What the task asks:
Word for word, repeat every record.

Stored data entries
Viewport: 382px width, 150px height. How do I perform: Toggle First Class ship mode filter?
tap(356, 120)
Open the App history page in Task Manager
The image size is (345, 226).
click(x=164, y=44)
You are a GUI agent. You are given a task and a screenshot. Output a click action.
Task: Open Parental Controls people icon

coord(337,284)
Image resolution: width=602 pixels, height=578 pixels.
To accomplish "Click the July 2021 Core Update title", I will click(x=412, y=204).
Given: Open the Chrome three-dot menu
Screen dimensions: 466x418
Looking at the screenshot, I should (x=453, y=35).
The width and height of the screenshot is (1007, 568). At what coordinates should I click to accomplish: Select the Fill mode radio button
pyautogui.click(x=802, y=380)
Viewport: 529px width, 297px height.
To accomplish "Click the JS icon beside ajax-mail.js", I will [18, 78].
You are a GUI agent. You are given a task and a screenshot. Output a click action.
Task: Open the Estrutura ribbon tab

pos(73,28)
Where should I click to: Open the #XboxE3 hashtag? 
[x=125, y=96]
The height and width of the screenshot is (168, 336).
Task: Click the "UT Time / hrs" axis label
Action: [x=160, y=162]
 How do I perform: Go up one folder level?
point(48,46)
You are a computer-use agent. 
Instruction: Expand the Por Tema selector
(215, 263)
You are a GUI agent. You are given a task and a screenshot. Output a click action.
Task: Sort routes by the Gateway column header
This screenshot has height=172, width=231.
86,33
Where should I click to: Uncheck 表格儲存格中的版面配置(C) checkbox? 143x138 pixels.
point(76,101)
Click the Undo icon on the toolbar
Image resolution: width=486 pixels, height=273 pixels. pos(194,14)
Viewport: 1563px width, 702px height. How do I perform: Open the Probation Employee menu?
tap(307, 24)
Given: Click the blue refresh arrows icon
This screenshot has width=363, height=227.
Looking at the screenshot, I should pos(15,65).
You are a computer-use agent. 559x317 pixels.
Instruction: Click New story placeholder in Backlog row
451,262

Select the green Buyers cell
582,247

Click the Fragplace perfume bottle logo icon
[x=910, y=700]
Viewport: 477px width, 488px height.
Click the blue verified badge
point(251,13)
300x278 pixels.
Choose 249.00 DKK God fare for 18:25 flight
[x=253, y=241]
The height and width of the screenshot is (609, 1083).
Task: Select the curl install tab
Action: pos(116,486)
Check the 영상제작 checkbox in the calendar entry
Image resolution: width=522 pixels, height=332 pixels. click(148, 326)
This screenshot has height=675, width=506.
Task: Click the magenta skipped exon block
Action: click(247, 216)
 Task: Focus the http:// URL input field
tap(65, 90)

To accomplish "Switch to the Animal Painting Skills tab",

Response:
Viewport: 382px width, 150px height. How do I perform: Toggle First Class ship mode filter?
tap(356, 120)
Open the App history page in Task Manager
The image size is (345, 226).
click(x=164, y=44)
You are a GUI agent. You are given a task and a screenshot. Output a click action.
Task: Open Parental Controls people icon

coord(337,284)
Image resolution: width=602 pixels, height=578 pixels.
To accomplish "Click the July 2021 Core Update title", I will click(x=412, y=204).
Given: Open the Chrome three-dot menu
Screen dimensions: 466x418
Looking at the screenshot, I should (x=453, y=35).
The width and height of the screenshot is (1007, 568). At what coordinates should I click to accomplish: Select the Fill mode radio button
pyautogui.click(x=802, y=380)
Viewport: 529px width, 297px height.
To accomplish "Click the JS icon beside ajax-mail.js", I will [18, 78].
You are a GUI agent. You are given a task and a screenshot. Output a click action.
Task: Open the Estrutura ribbon tab

pos(73,28)
Where should I click to: Open the #XboxE3 hashtag? 
[x=125, y=96]
The height and width of the screenshot is (168, 336).
Task: Click the "UT Time / hrs" axis label
Action: [x=160, y=162]
 How do I perform: Go up one folder level?
point(48,46)
You are a computer-use agent. 
Instruction: Expand the Por Tema selector
(215, 263)
You are a GUI agent. You are given a task and a screenshot. Output a click action.
Task: Sort routes by the Gateway column header
This screenshot has height=172, width=231.
86,33
Where should I click to: Uncheck 表格儲存格中的版面配置(C) checkbox? 143x138 pixels.
point(76,101)
Click the Undo icon on the toolbar
Image resolution: width=486 pixels, height=273 pixels. pos(194,14)
Viewport: 1563px width, 702px height. How do I perform: Open the Probation Employee menu?
tap(307, 24)
Given: Click the blue refresh arrows icon
This screenshot has width=363, height=227.
Looking at the screenshot, I should pos(15,65).
You are a computer-use agent. 559x317 pixels.
Instruction: Click New story placeholder in Backlog row
451,262

Select the green Buyers cell
582,247

Click the Fragplace perfume bottle logo icon
[x=910, y=700]
Viewport: 477px width, 488px height.
Click the blue verified badge
point(251,13)
300x278 pixels.
Choose 249.00 DKK God fare for 18:25 flight
[x=253, y=241]
The height and width of the screenshot is (609, 1083).
Task: Select the curl install tab
Action: pos(116,486)
Check the 영상제작 checkbox in the calendar entry
Image resolution: width=522 pixels, height=332 pixels. click(148, 326)
This screenshot has height=675, width=506.
Task: Click the magenta skipped exon block
Action: click(247, 216)
 Task: Focus the http:// URL input field
tap(65, 90)

To accomplish "Switch to the Animal Painting Skills tab",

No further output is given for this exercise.